_READING TEXT_
——————

Key Difference: Gemini uses a ReceiveCoordinator middleware to manage
the receive generator lifecycle (must create AFTER sending input)

Complete System Architecture

┌─────────────┐     ┌──────────────┐     ┌─────────────────┐
│Audio Capture│     │Camera Capture│     │ Other Sensors   │
└─────┬───────┘     └──────┬───────┘     └────────┬────────┘
      ↓                    ↓                       ↓
┌─────────────┐     ┌──────────────┐              ↓
│    VAD      │     │Image Process │              ↓
└─────┬───────┘     └──────┬───────┘              ↓
      ↓                    ↓                       ↓
/prompt_voice        /camera/image_raw      /sensor_data
      ↓                    ↓                       ↓
      └────────────────────┴───────────────────────┘
                           ↓
                  ┌────────────────┐
                  │  ROS AI Bridge  │ (WebSocket Server)
                  └────────┬───────┘
                           ↓ WebSocket
                  ┌────────────────┐
                  │   LLM Agents   │ → External APIs
                  └────────┬───────┘
                           ↓ WebSocket
                  ┌────────────────┐
                  │  ROS AI Bridge  │
                  └────────┬───────┘
                           ↓
    ┌──────────────┬───────┴────────┬─────────────┐
/response_voice    /response_text   /cmd_vel    /other_outputs
    ↓              ↓                ↓              ↓
┌─────────┐   ┌─────────┐      ┌────────┐    ┌────────┐
│ Speaker │   │ Logger  │      │ Motors │    │ Other  │
└─────────┘   └─────────┘      └────────┘    └────────┘

Multi-Agent Architecture

                        /prompt_voice
                              ↓
                    ┌─────────────────┐
                    │  ROS AI Bridge  │
                    │ (WebSocket:8765)│
                    └────────┬────────┘
                             │ WebSocket broadcast
                ┌────────────┴────────────┐
                ↓                         ↓
        ┌───────────────┐         ┌──────────────────┐
        │ Conversational│         │ Command Extractor│
        │     Agent     │         │      Agent       │
        │               │         │                  │
        │ Friendly chat │         │ COMMAND: move... │
        └───────┬───────┘         └────────┬─────────┘
                ↓                           ↓
        ┌───────────────┐         ┌──────────────────┐
        │ OpenAI or     │         │ OpenAI or        │
        │ Gemini API    │         │ Gemini API       │
        └───────┬───────┘         └────────┬─────────┘
                ↓ WebSocket                 ↓ WebSocket
        ┌───────────────┐         ┌──────────────────┐
        │  ROS Bridge   │         │   ROS Bridge     │
        └───────┬───────┘         └────────┬─────────┘
                ↓                           ↓
    ┌───────────┴─────────┐       ┌────────┴─────────┐
    ↓                     ↓       ↓                  ↓
/response_voice         /response_text  /response_cmd
    ↓                                                ↓
┌────────┐                                  /command_detected
│Speaker │                                          ↓
└────────┘                                   ┌──────────────┐
                                            │   Command    │
                                            │  Processor   │
                                            └──────┬───────┘
                                                   ↓
                                            ┌──────────────────┐
                                            │/arm_preset       │
                                            │/behavior_command │
                                            └──────┬───────────┘
                                                   ↓
                                            ┌──────────────┐
                                            │Robot Control │
                                            └──────────────┘

Package Structure

  • audio/: Audio processing nodes (simple_audio_player, echo_suppressor)

——————

_RECORDED DATA_
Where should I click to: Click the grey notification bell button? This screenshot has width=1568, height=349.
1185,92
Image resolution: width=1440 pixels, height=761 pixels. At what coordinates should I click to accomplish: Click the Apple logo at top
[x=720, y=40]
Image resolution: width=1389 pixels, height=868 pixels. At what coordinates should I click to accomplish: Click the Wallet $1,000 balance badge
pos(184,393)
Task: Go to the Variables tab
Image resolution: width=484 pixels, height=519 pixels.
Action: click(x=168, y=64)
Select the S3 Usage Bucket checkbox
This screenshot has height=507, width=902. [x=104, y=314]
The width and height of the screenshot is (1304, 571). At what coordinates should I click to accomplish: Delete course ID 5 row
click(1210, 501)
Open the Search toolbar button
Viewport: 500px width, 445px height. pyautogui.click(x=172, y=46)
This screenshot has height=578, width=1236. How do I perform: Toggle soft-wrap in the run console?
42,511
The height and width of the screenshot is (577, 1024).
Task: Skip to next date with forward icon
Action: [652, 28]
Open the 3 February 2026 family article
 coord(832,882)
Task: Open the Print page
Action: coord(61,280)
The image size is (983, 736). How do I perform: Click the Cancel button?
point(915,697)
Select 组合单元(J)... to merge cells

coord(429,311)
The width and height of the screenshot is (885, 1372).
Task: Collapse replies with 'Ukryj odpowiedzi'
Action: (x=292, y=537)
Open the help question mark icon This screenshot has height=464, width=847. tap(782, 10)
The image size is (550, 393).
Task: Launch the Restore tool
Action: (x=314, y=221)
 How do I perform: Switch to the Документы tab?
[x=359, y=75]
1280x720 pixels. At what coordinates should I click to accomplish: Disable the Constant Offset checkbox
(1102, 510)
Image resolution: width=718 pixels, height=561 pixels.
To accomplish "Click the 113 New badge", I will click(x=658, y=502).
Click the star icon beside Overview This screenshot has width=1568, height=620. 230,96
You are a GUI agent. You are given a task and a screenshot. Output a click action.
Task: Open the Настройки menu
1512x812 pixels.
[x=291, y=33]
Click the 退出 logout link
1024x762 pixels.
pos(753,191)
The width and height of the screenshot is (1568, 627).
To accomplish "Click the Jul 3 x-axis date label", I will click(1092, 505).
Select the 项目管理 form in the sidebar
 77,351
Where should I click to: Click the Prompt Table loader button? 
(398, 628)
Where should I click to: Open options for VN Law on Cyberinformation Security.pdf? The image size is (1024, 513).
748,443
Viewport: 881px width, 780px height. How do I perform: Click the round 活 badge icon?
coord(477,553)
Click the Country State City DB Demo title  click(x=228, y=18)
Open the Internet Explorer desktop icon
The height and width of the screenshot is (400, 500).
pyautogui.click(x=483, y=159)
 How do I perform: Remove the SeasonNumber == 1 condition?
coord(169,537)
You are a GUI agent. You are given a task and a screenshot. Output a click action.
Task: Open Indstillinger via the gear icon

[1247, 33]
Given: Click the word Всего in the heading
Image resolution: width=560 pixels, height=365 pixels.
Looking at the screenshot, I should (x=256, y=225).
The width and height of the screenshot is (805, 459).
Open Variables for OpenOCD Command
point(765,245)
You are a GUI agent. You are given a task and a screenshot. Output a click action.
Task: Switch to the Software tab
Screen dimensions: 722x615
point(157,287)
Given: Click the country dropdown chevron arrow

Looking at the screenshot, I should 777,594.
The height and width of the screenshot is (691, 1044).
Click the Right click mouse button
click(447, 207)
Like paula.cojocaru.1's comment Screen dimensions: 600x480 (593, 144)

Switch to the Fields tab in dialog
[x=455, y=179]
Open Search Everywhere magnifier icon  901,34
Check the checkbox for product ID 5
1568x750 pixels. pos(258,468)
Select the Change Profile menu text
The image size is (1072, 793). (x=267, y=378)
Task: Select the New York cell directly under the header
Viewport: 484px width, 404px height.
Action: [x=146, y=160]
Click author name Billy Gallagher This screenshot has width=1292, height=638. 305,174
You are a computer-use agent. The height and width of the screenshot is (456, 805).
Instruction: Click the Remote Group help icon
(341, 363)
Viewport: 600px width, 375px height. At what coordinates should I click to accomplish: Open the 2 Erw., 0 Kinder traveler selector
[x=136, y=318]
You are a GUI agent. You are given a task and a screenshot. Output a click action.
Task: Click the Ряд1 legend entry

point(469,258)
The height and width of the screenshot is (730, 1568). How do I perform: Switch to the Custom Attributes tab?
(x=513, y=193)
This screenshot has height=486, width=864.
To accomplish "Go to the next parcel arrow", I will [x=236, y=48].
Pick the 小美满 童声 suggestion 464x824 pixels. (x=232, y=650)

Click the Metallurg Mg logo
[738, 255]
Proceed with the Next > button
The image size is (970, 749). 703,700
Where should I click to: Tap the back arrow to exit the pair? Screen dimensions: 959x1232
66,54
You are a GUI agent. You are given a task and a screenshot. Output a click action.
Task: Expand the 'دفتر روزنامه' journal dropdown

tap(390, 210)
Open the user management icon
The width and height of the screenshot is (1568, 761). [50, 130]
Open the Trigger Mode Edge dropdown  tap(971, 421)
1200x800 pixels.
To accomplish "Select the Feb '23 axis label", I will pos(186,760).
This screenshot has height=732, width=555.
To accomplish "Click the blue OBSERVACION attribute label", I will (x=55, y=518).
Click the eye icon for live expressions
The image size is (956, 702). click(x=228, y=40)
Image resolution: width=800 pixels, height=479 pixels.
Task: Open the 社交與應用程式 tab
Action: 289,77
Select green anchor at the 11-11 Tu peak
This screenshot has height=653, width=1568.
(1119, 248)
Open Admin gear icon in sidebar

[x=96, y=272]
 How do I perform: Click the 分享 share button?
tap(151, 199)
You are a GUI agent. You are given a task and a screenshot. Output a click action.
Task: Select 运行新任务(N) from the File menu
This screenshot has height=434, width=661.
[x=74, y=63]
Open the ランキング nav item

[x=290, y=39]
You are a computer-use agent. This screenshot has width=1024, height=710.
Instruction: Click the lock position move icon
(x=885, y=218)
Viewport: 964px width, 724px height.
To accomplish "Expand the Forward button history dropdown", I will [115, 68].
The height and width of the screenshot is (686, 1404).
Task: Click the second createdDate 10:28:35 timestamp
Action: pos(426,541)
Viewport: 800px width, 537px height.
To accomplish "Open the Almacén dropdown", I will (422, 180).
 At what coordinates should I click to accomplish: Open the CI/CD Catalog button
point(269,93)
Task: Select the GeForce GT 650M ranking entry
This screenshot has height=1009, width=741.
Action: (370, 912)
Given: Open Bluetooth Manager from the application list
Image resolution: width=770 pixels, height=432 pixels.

——————

_TASK PROMPT_
Resume the write-up on the ROS AI Bridge system architecture, picking up after its last line.

_ANSWER TO THE EXERCISE_
  • voice_detection/: Silero VAD for voice activity detection and voice chunk recording
  • msg/: Custom ROS message definitions (AudioDataUtterance, AudioDataUtteranceStamped)
  • nodes/: Core processing nodes (command_processor)
  • ros_ai_bridge/: Minimal data transport layer between ROS2 and async agents
  • agents/: LLM integration agents with asyncio concurrency
    • common/: Shared components across all agents
      • websocket_bridge.py: WebSocket bridge interface for distributed agent deployment
      • prompt_loader.py: Dynamic prompt loading with recursive macro expansion
      • context.py: Conversation context management and preservation
      • conversation_monitor.py: Real-time conversation state monitoring
      • pause_detector.py: Intelligent pause detection for session management
    • graph.py: Agent orchestration and workflow management
    • oai_realtime/: OpenAI Realtime API integration with prompt macros
    • gemini_live/: Gemini Live API integration with hybrid architecture
      • gemini_live_agent.py: Simplified agent based on OpenAI template
      • receive_coordinator.py: Middleware for managing receive generator lifecycle
      • gemini_session_manager.py: Gemini-specific session management
    • tools/: Command processing and ROS action tools
  • interactions/: Legacy Whisper → LLM interaction (being replaced by agents)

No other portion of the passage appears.